It is such a treat for me to read the writing at Happy Fun Cog. From what I can gather, the blog writer’s name is Jack and he’s about 8 years younger than me, but he articulates things that I’ve felt over an over, and could never give a voice to, in almost every introspective entry he makes.
I think the thing that makes his writing resonate in the sea of babble on the Blognet is that he is writing for himself, but yet putting himself out there not for attention but for another purpose. I can only guess at what the other purpose is, but it’s definitely not the attention whoring that many recent blogs seem to wallow in. Maybe it’s to learn, examine, validate, discuss, discard, and grow his own philosophies and methods of living. If we don’t stop to examine ourselves, we never know ourselves. Our daily lives is like being on the front row of a rock concert. You start to ignore everything but the noise and the show, forgetting that the mundane details of traffic, bosses, annoyances, chores and responsibility are just a distraction to the real world around us all.
OK, end tangent. I can’t put words in the poor guy’s mouth, or guess at his motives for writing. I’m just glad he does.
Here is an excerpt from his most recent entry.
I am familiar with the concept of needing to go out and meet more people in order to meet someone with whom I click.
However, I was forgetting … what it’s like to have an intuitive connection with someone built on the fact that you’re simply similar people. I knew I had to meet people, I just couldn’t remember what I was looking for. And because of that, I’ve been very angry at myself because I believed that my lack of any romantic relationship was entirely my fault, that it was my fault I wasn’t clicking with people. Now, I am responsible for not going out and meeting more people, which is a necessary precursor to meeting people with whom I click. But I was blaming myself for not clicking, which is fucking ridiculous. You can’t will or think yourself into clicking with people if you just don’t click; well, you could if you made changes to yourself or just fooled yourself and/or the other person into thinking there was a click.
The revelation about “clicking” reminds me of how I was treated back when my friends considered me attractive enough to set up with other people.
If me and the mystery man didn’t hit it off perfectly, my married/attached friends admonished me for being “too picky” and “narrow minded”.
Funny; if I didn’t want to see the guy again, I was griped out. “I’ll never set you up with anyone else then.
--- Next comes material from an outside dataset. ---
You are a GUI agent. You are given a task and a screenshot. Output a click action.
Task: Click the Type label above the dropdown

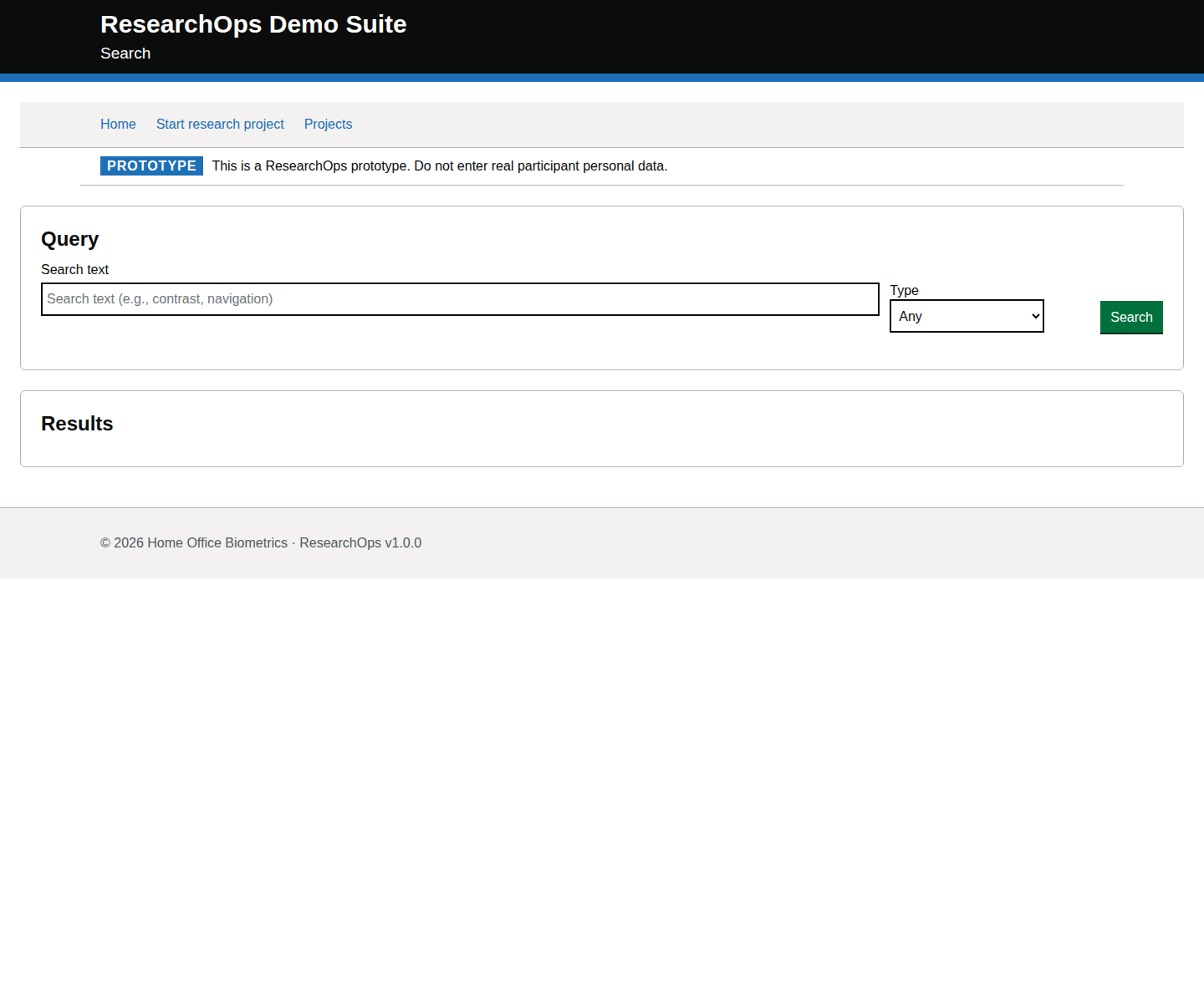[904, 290]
You’re too picky!” But if the guy didn’t want to see me again, I can only assume he wasn’t griped out or questioned. All he’d have to say was, “Dude, she was ugly,” and that would be good enough. Men are allowed to reject someone on sight alone. Women are held to a higher standard of behavior, and are expected to look deeper.
I guess they thought that 1) single, plus 2) has a pulse, equals “marry this dude or quit trying because picky people don’t deserve love”. This from the same people who waited for their own “perfect match”. What a bunch of hypocrites.
I read this or saw this quote somewhere this week: “It’s better to eat soup with someone you love than eat steak with someone you can’t stand.” I’m sure that’s some warning not to be a gold-digger, but the bigger message to me is that a kindred spirit is worth waiting for. Even if you never find it, it’s better to live with the hope that you may find it, than to saddle yourself up with a person with whom you know you’ll never have it.
Connections with other people get harder as we grow older. When we’re young, we’re still being formed by our environment. I can even say that when I was 33, I was a very different person than I am now that I’m 39. When there are big chunks of you that are still a blank slate, 1) it’s easier to fit with someone else, and 2) you are almost never aware that you are a blank slate.
I consider myself more open-minded than ever before, but that doesn’t mean that I haven’t become more hardened in who I am.
It’s no wonder it’s so hard for us older people to find someone whose company we can tolerate for more than 15 minutes at a time.
I don’t have a list of demands about money or social status or education or looks. I care about intelligence, a warped but respectful sense of humor, passion about what a person believes in, and enough similar interests to give us something to talk about. Don’t get me wrong; if someone smells bad or something, yeah that is a deal breaker. But aside from hygeine issues, “Is he a good kisser?” is about as superficial as I get.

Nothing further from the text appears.